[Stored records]

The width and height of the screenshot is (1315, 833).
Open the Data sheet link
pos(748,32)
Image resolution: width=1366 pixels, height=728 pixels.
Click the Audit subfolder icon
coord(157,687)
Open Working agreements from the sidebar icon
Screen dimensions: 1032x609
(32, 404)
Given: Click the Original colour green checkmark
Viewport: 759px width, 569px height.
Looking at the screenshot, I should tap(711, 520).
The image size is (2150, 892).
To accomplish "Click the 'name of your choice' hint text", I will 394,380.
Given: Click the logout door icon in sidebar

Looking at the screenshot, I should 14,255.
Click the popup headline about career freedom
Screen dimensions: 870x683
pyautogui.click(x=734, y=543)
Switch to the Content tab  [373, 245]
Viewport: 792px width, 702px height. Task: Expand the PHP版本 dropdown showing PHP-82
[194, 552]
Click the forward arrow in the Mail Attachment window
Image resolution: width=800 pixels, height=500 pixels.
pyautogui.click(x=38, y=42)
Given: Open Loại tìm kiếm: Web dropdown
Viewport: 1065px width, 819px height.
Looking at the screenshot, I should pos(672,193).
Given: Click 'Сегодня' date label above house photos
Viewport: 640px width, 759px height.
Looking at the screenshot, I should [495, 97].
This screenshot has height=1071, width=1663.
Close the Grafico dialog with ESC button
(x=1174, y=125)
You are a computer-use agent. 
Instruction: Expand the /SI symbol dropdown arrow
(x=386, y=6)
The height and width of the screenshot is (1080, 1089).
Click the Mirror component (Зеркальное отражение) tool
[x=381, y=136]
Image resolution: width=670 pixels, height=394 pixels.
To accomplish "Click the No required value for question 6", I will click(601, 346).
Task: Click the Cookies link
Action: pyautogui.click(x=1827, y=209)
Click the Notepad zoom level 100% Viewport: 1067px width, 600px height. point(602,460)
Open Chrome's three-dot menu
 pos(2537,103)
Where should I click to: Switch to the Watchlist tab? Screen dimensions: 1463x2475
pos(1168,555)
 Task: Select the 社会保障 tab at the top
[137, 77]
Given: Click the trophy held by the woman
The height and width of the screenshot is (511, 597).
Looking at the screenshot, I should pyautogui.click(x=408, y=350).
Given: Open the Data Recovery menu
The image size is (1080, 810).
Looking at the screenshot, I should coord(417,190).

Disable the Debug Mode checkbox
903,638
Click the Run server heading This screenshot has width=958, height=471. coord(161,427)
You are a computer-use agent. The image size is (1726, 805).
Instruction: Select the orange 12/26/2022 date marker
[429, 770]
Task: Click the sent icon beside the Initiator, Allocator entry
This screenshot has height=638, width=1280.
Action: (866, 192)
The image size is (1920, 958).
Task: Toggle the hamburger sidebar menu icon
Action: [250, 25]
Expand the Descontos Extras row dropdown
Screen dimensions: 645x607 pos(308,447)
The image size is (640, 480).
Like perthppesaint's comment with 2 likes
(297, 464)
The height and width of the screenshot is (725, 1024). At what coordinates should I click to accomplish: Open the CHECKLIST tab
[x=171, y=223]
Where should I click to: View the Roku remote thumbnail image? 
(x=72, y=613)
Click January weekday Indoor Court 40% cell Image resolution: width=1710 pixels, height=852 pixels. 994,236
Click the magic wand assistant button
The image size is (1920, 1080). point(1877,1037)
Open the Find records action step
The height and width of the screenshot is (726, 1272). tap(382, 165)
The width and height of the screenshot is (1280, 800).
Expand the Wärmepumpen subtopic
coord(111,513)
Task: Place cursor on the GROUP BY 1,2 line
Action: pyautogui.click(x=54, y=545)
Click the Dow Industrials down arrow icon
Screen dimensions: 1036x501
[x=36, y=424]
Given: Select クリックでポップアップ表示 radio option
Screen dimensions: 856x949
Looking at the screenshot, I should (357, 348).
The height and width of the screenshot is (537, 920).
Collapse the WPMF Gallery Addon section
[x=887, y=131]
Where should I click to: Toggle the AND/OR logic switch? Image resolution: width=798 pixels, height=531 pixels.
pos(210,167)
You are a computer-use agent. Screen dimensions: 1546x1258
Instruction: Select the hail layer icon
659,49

THE TASK.
The answer is the lines above between the line holding "Open Working agreements from the sidebar icon" and the line holding "Switch to the Content", inclusive, each written out exactly, and no others.

REPLY TO THE TASK.
Open Working agreements from the sidebar icon
Screen dimensions: 1032x609
(32, 404)
Given: Click the Original colour green checkmark
Viewport: 759px width, 569px height.
Looking at the screenshot, I should tap(711, 520).
The image size is (2150, 892).
To accomplish "Click the 'name of your choice' hint text", I will 394,380.
Given: Click the logout door icon in sidebar

Looking at the screenshot, I should 14,255.
Click the popup headline about career freedom
Screen dimensions: 870x683
pyautogui.click(x=734, y=543)
Switch to the Content tab  [373, 245]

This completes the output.